[WHAT TO PRODUCE] Locate each line of the material that contains "Expand", then return it.

[PROVIDED RECORDS]

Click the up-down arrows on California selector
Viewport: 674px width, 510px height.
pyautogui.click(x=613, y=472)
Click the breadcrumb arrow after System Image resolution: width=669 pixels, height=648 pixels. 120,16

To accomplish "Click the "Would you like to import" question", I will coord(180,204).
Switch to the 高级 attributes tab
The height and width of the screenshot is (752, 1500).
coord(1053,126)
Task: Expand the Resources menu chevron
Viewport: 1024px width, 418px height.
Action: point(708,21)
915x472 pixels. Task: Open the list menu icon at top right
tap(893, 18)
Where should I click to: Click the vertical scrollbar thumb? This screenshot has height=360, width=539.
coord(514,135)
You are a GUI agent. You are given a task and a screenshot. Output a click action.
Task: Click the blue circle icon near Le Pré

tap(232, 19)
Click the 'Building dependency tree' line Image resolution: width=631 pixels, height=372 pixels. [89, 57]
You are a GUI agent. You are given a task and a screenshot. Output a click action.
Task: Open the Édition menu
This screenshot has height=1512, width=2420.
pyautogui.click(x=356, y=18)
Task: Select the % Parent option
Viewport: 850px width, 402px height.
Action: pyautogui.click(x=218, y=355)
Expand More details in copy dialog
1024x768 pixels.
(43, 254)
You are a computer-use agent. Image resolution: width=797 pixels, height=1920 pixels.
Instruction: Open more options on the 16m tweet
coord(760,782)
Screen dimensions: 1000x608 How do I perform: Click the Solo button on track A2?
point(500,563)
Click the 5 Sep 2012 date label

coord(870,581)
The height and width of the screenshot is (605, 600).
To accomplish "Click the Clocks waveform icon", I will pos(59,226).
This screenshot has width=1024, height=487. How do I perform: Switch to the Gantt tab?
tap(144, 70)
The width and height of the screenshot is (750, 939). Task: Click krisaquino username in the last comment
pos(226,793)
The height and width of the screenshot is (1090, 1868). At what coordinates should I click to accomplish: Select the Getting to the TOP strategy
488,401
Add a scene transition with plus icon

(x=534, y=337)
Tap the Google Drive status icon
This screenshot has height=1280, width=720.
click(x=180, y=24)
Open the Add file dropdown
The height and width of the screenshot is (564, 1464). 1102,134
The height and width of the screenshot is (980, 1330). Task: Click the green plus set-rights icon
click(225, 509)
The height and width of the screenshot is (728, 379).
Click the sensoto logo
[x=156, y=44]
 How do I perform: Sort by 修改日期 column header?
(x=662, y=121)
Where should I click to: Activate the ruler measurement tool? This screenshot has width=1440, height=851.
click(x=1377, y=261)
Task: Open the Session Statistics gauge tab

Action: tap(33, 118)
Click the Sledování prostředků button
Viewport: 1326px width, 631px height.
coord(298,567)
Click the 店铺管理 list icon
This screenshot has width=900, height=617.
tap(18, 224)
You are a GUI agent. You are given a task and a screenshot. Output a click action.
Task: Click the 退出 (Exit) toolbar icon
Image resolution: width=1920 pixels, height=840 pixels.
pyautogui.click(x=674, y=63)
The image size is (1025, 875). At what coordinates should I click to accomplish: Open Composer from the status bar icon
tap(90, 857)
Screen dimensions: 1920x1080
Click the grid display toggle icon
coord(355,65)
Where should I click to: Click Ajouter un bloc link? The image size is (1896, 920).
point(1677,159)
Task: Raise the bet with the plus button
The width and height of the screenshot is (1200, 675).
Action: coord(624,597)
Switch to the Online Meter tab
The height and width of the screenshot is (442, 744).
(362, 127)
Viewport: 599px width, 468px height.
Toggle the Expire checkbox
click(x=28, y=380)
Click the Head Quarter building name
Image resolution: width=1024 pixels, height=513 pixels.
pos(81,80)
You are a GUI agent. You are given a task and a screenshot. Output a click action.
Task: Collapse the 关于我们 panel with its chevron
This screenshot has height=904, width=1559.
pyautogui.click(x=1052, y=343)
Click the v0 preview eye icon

[EXERCISE RESPONSE]
Task: Expand the Resources menu chevron
Expand More details in copy dialog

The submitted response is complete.